The only thing that made me wabt to try my own fish tacos after that was the dressing and cabbage on the tacos.

I quickly went into different coleslaw dressing mode...


----------



## jennyema (Mar 12, 2011)

pacanis said:


> Some fuel for thought:
> One of the things I've seen mentioned is folks preferring mom & pops, or privately owned places, instead of chains. I'm kind of in the category myself, at least in my own town... BUT, I have been out of town and dined at some pretty lousy mom & pops. At least with a chain, regional differences and wait staff aside, you pretty much know what you are getting into; family setting, not so family oriented, sports bar, people singing happy birthday olé every five minutes... I do believe chains have their place in the grand scheme of eating. Much moreseo that walking into a Mel's Diner and hoping you get a good meal. At least by me, most chains are located by shopping complexes, probably just for that purpose, so people can pick and choose based on past experience. BTW, I am not talking about fast food places in this thought.



Zagats or other Internet resources will steer you to good food on the road.  There is no need to ever eat at an Applebees or Olive Garden in your lifetime.


----------



## Midnight_Merlot (Mar 13, 2011)

Our Pollo Loco's have all gone out of business - at least in the Hampton/Va Beach areas. Never did much for us as far as tacos go...BUT...if you want a good taco palce to to, I would suggets MOES...I fell in love w/their taco a few yrs back...its just pure "yuuuummmm" on a plate! As far as other restaurant fav's go, well, I am extremely partial to OUTBACKS clam chowder...it WILL "knock your socks off"...I can't restist ordering a cup of this whenever we go there. It's simply the BEST thing that I have EVER eaten as far as a soup goes.


----------



## ChefJune (Mar 13, 2011)

Selkie said:


> Soft, almost mushy, no flavor, no chewy crust, no substance... yep, that's it!



AND full of HFCS!  Yum!


----------



## ChefJune (Mar 13, 2011)

PrincessFiona60 said:


> I went to Taco Del Mar and was upset that they used fried, breaded fish in their Fish Tacos.  We went once...now I just make my own with fresh filets, no breading and delicious!  *Chipotle/Mango salsa...*okay, I need to go buy fish.



Fiona, would you please share that recipe?  We love fish tacos around here, and that addition would be DEE-vine.   Thanks in advance.


----------



## pacanis (Mar 13, 2011)

Thanks for the source, Jenneyma. I'm going to look up some local diners and see if they are listed, or how they are rated.

#### DATA EXCERPTS
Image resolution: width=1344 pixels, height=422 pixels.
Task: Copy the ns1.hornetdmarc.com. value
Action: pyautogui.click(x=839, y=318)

...

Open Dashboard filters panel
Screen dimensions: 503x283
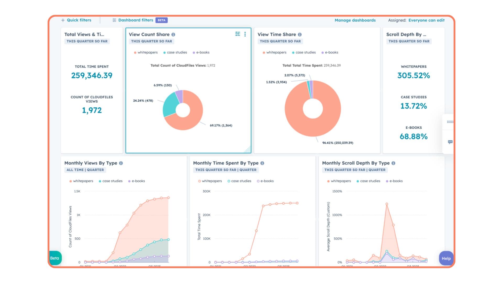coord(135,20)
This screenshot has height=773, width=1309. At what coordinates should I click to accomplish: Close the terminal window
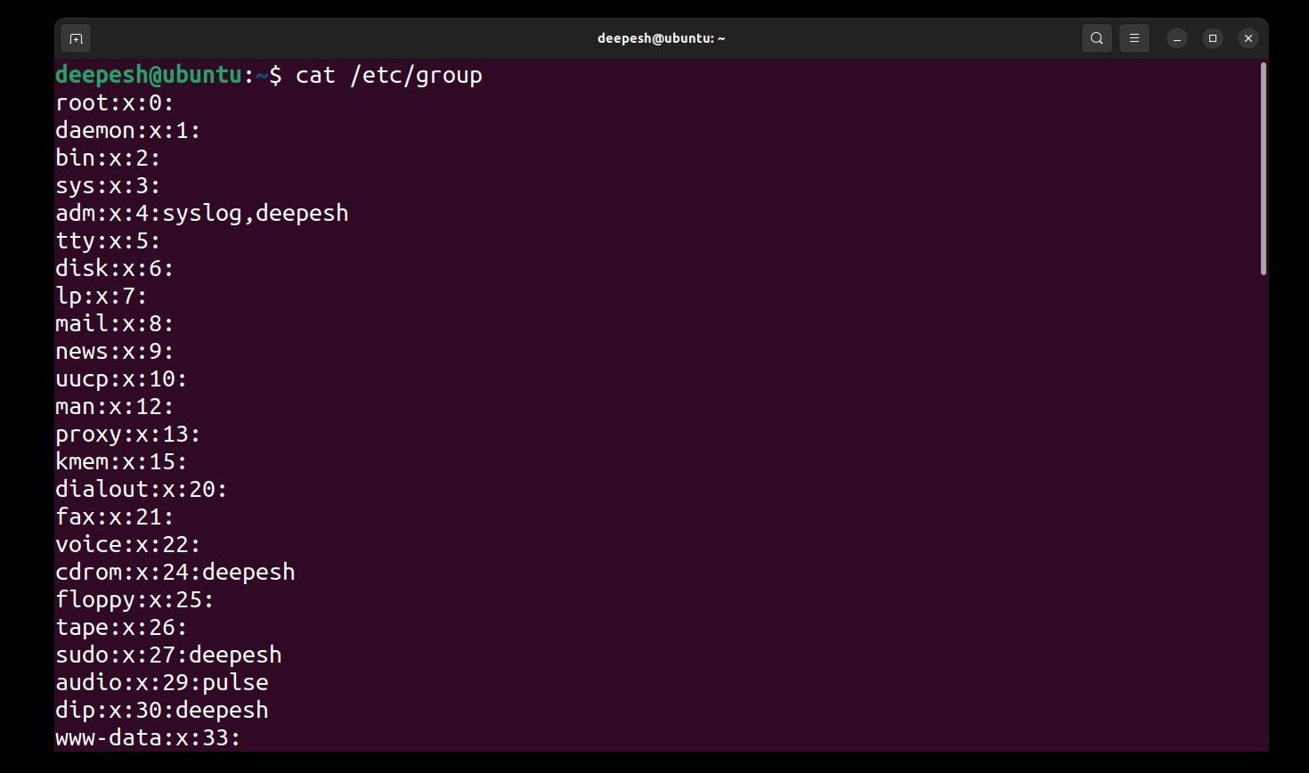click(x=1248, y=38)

---

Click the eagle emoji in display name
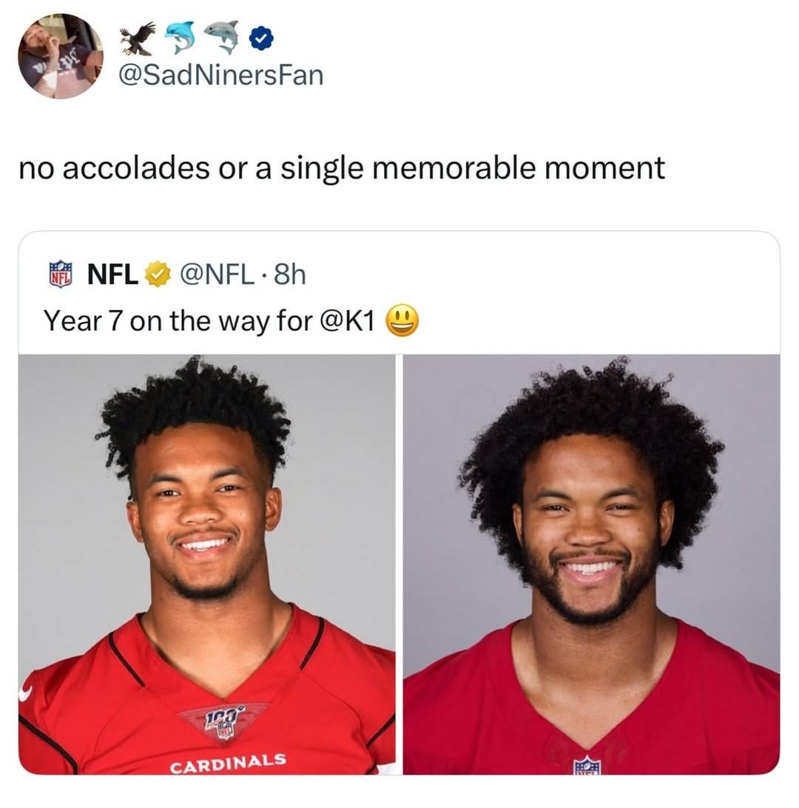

#### STATED PROBLEM
Pick up the forum thread about restaurant chains and fish tacos after its last post and write what comes next. The data have no connection to the text.

#### ANSWER TO THIS EXERCISE
And I've only eaten at an Applebees once. I had one of the best burgers I've ever eaten. I must have gotten lucky.


----------



## LindaZ (Mar 13, 2011)

Texas Roadhouse for steaks, Luce's for Italian (it's a small family owned place here in SC - not really a chain), Popeye's for chicken. Bob Evans for general stuff. Other wise it's my kitchen.


----------



## PrincessFiona60 (Mar 13, 2011)

ChefJune said:


> Fiona, would you please share that recipe? We love fish tacos around here, and that addition would be DEE-vine.  Thanks in advance.


 
Here you are:  http://www.discusscooking.com/forums/f76/chipotle-mango-salsa-70811.html#post978669


----------



## megamark (Mar 13, 2011)

There is a smaller chain that poped up by me called The Pub. They have a great beer selection, and really good food. Fish and chips, fried calamari, beef and sauerkraut are some. They also let you create your own half and half beer. The most recent I made was Guiness and Dogfish 60 min. Awesome.


----------



## CWS4322 (Mar 13, 2011)

Because of food sensitivities and allergies, we don't eat out...but there was a restaurant (not fast food, in the "St. Catherine street area" of Montreal that had "to die for" steak sandwiches...). Melt-in-your-mouth...my mouth waters whenever I think of those steak sandwiches...


----------



## pacanis (Mar 13, 2011)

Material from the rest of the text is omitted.